De Youssouf DIMMA, Correspondant de Teranganews dans la région de Ziguinchor
La commémoration de la journée internationale des droits des femmes a lieu dans l’ensemble de la région de Ziguinchor. Les activités s’y rapportant sont très nombreuses, mais au-delà de son caractère purement festif constaté sur plusieurs lieux, la commémoration ayant eu lieu au centre culturel de Ziguinchor à l’initiative du Comité consultatif de la femme, aura insisté sur un certain nombre de droits des femmes voire des filles, ajoutés à la question de la paix en Casamance.
En effet, selon la coordinatrice dudit comité, Madame Ndèye-Marie Diédhiou Thiam, par ailleurs présidente de la Plateforme des femmes pour la paix en Casamance (PFPC), la journée du 8 mars 2023 a été pour les femmes de cette partie du pays, qui traverse une crise sociale depuis 1982, de « faire le bilan de toutes ces années de crise vécues en Casamance ».

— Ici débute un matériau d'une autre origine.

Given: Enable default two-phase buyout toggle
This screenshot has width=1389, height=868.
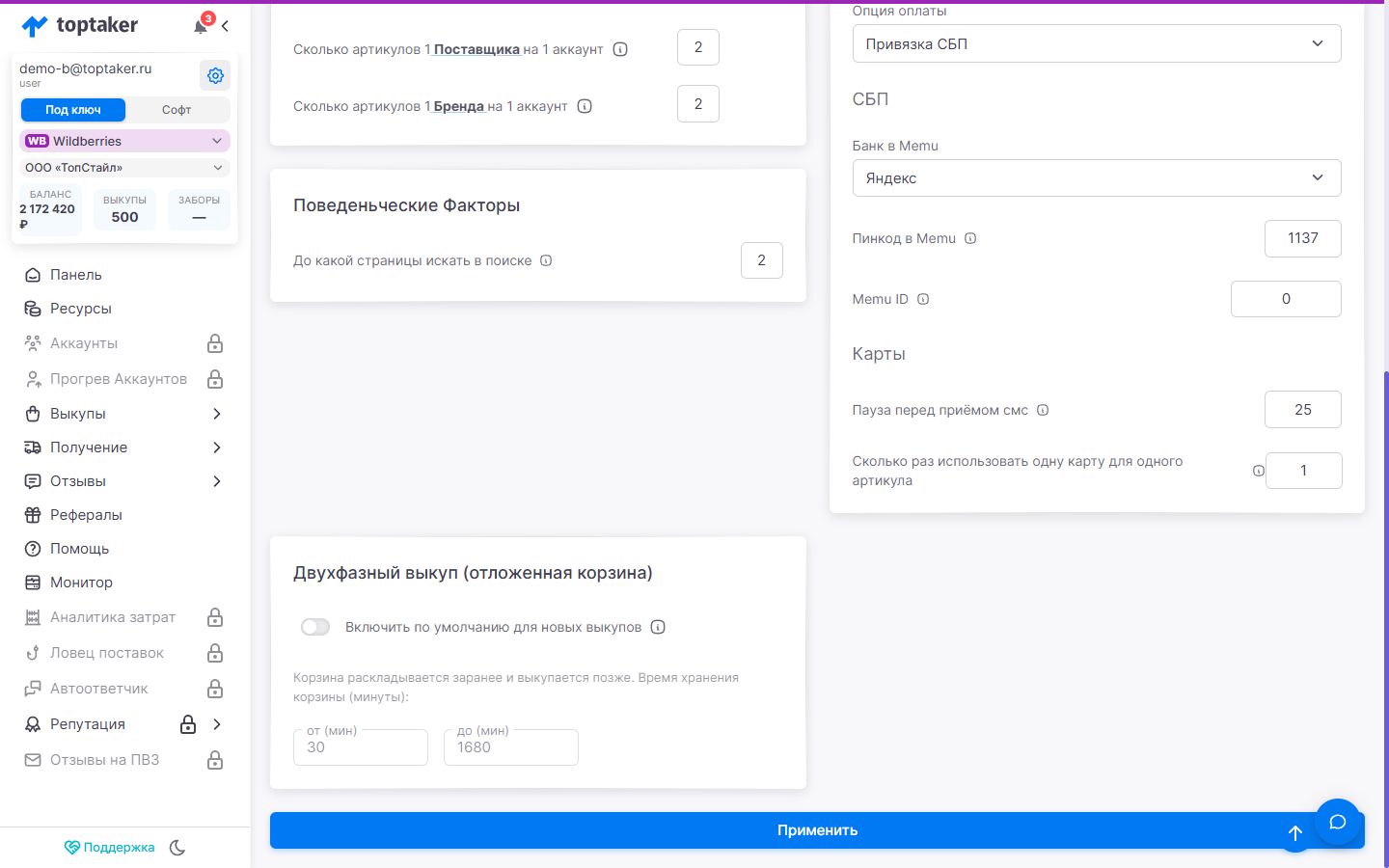Looking at the screenshot, I should [x=315, y=627].
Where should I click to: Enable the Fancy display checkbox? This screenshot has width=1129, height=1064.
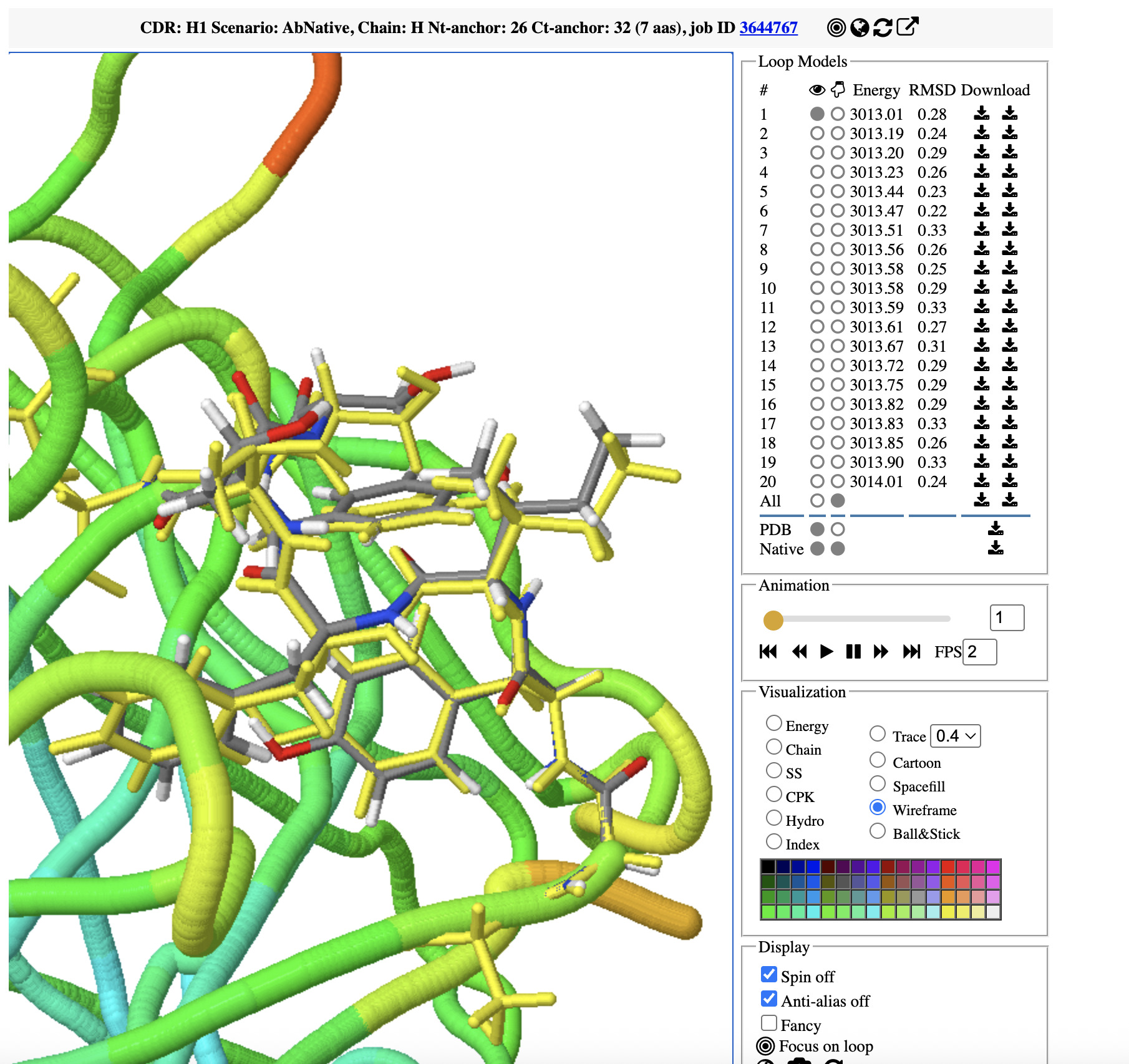[769, 1023]
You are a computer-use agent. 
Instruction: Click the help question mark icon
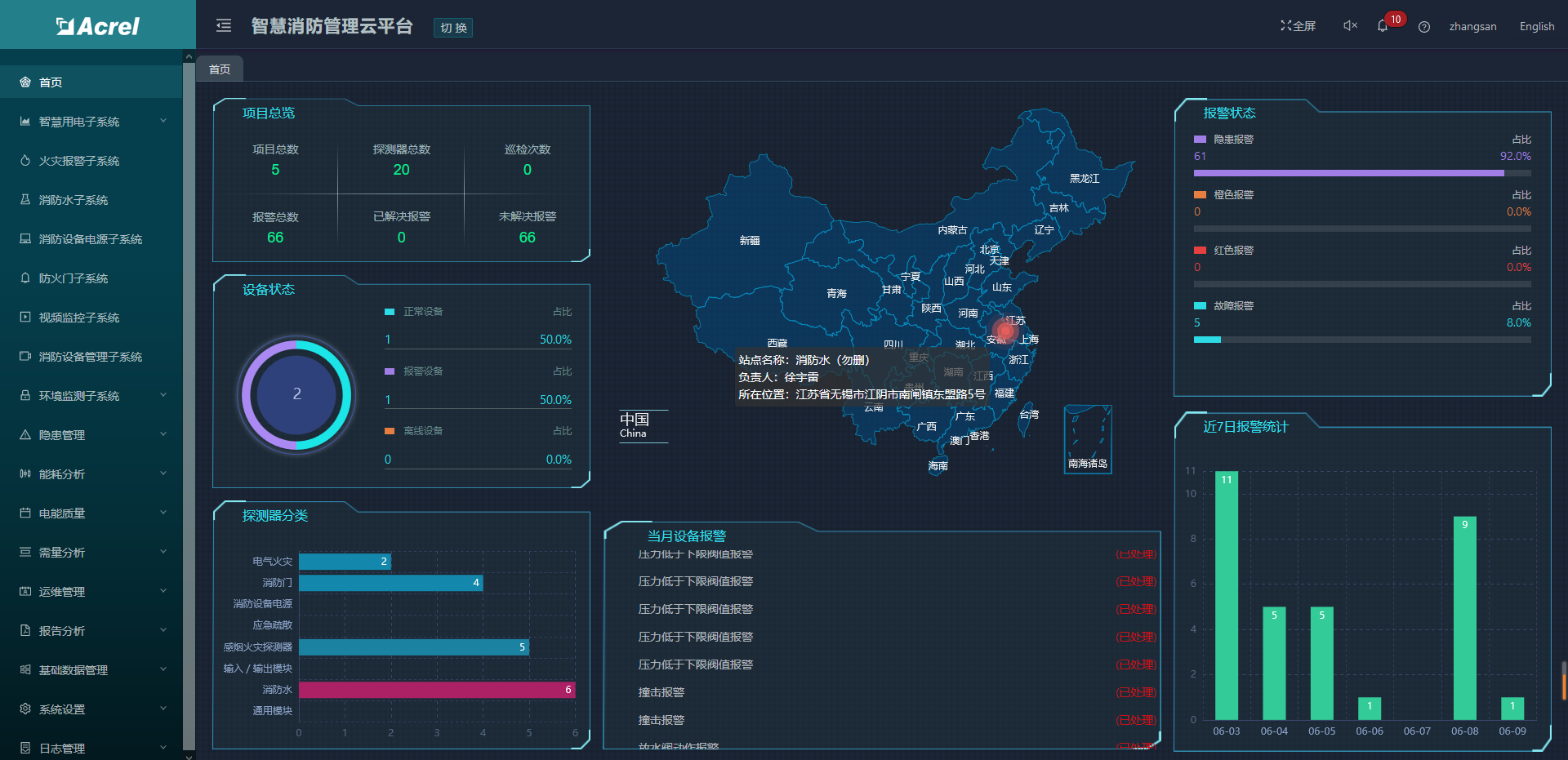(x=1424, y=27)
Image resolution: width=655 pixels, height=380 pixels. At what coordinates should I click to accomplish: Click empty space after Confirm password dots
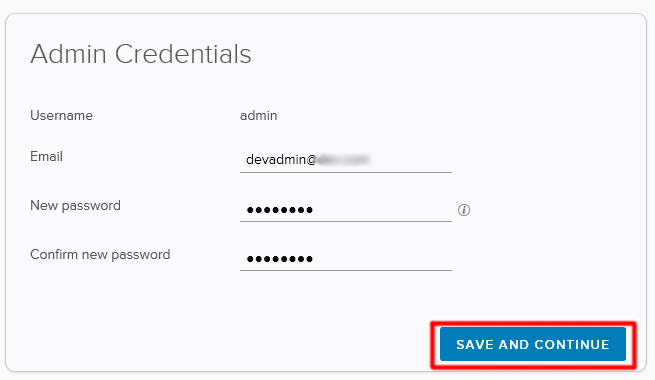[x=382, y=259]
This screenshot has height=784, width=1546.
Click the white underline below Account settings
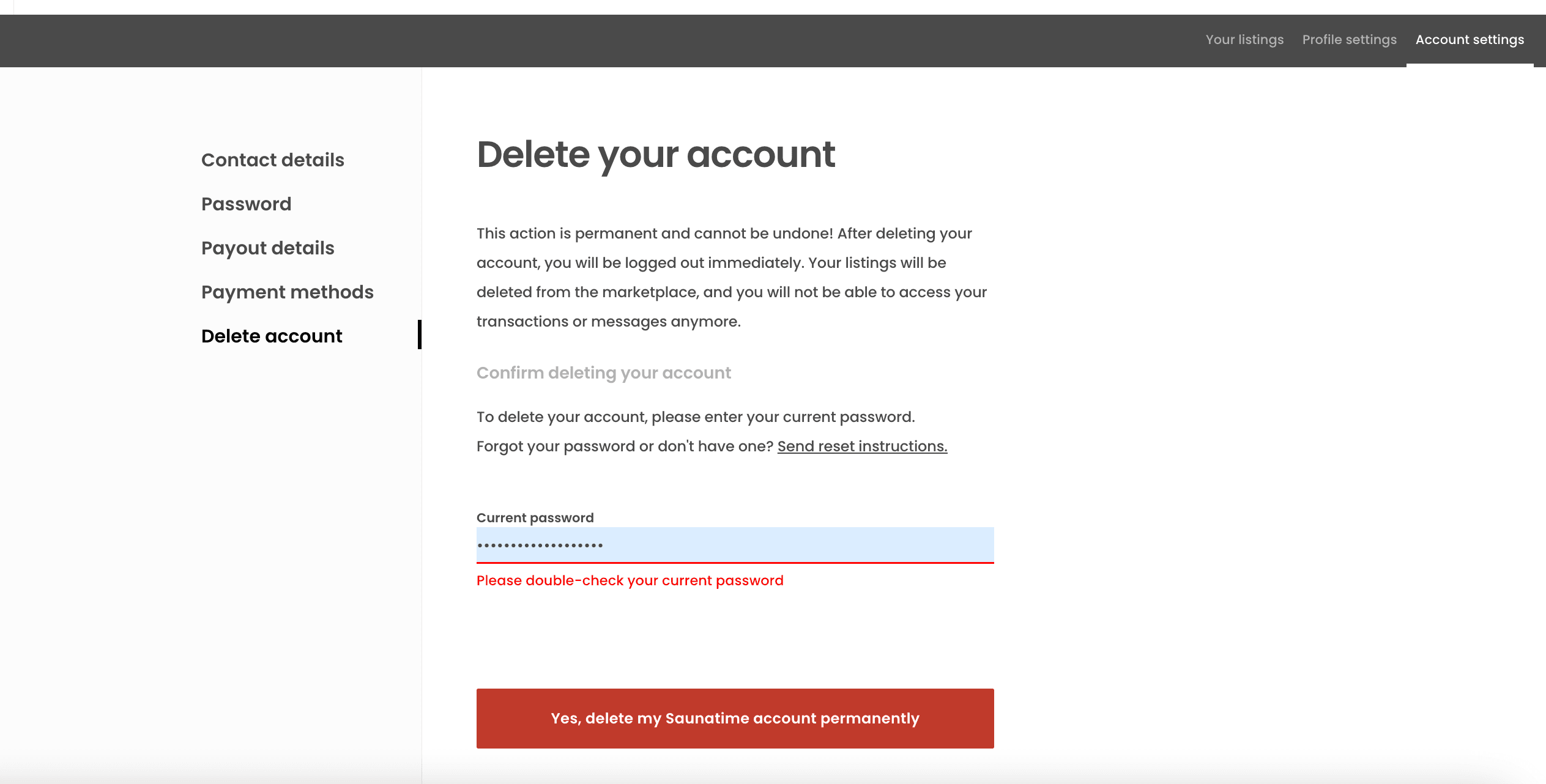[x=1470, y=65]
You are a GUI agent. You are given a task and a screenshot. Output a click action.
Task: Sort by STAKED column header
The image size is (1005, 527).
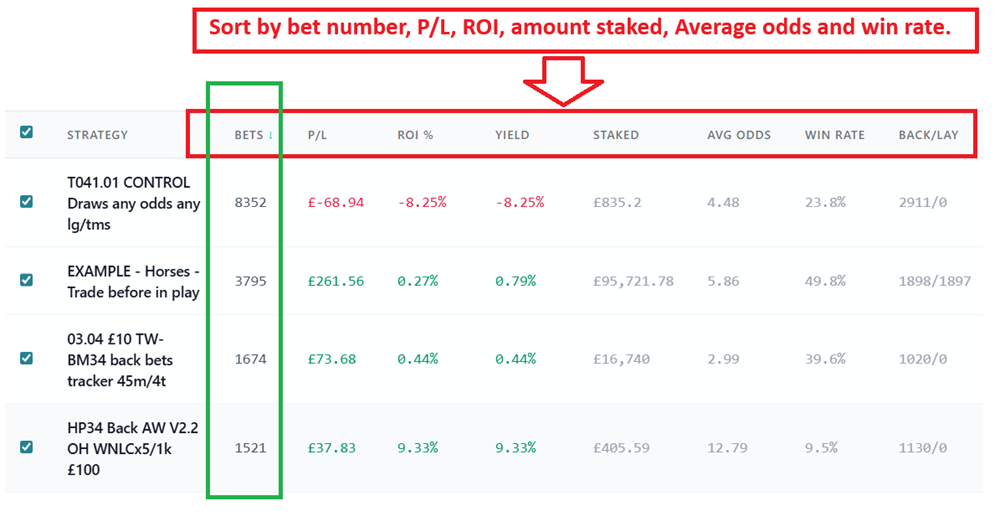coord(615,135)
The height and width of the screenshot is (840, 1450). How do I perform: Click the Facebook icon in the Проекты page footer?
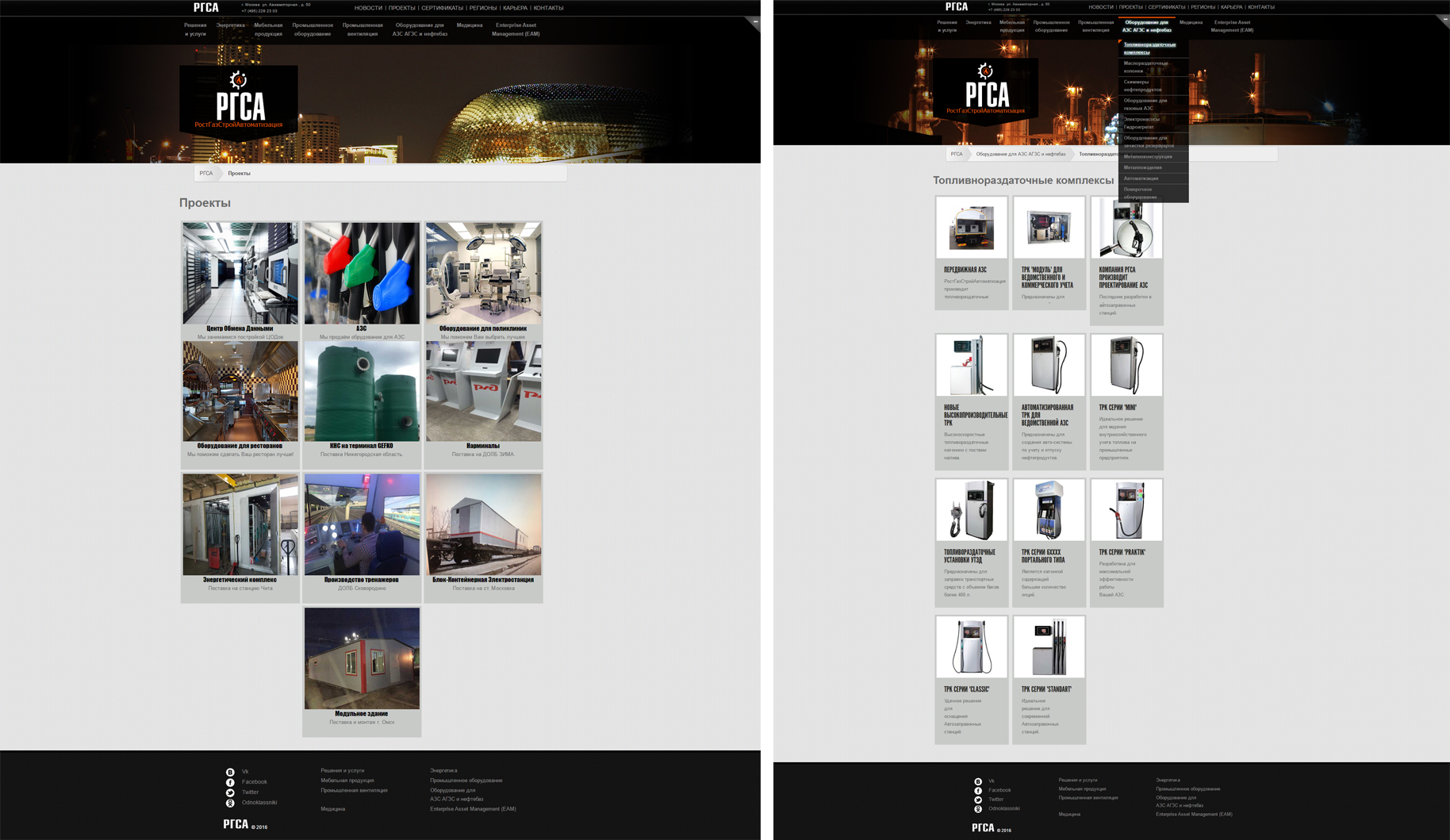pos(230,782)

Pour elle, « même si nous avons réfléchi sur le thème de cette année qui porte sur le digital, nous avons montré qu’il y avait d’autres chantiers qui sont là : c’est le cas de la modification de l’article 196 du code de la famille portant interdiction de la recherche de paternité qui est un grand combat que les femmes du Sénégal devraient mener pour sa modification ».
Faudrait-il le rappeler, l’article en question, en tant que disposition de la loi n° 72-61 du 12 juin 1972 portant code de la famille, modifié, prévoit que « l’établissement de la filiation paternelle est interdit à tout enfant qui n’est pas présumé issu du mariage de sa mère ou n’a pas été volontairement reconnu par son père…L’enfant dont la filiation paternelle n’a pu être établie peut toutefois obtenir des aliments par l’exercice de l’action prévue par les articles 215 à 218. »
La présidente de la plateforme des femmes pour la paix en Casamance a expliqué que « nous savons les souffrances des enfants par rapport à cette question de non reconnaissance de leur paternité ».
Sur la problématique de la crise en Casamance, Mme Thiam a indiqué que « non seulement après les acquis que nous avons eus pendant toutes ces années et que la paix est en train de s’installer notamment avec l’accalmie que nous vivons, mais aussi l’effort que les deux parties ont abattu à savoir l’Etat et le Mouvement des Forces Démocratiques de Casamance, nous, les femmes, avons le devoir d’accompagner cette dynamique pour aboutir à une paix définitive ».
Parlant des violences faites aux femmes dans la région naturelle de Casamance, Mme Thiam a révélé que « malgré tout le travail que les femmes ont abattu contre ces violences, nous avons accueilli cas cette année, 71 cas de violences faites aux femmes et aux filles, cela veut dire qu’il reste beaucoup à faire en Casamance ».
Concernant la difficulté des femmes de Casamance d’avoir leur autonomie économique alors qu’elles vivent dans l’une des régions les plus riches du pays, elle a notamment insisté sur le fait que « le manque d’accès au foncier qui est récurrent ici, et puis le conflit armé revient encore puisqu’il a beaucoup affaibli les femmes à tous les niveaux si bien que les femmes casamançaises jadis réputées pour leur indépendance économique, l’ont tout bonnement perdue ».
A noter que la journée internationale des doits de la femme, édition 2023, porte sur le thème : « pour un monde digital inclusif : innovations et technologies pour l’égalité des sexes ». Le sous-thème choisi par le Comité consultatif des femmes porte sur : « protection des femmes et des filles dans les espaces numériques ».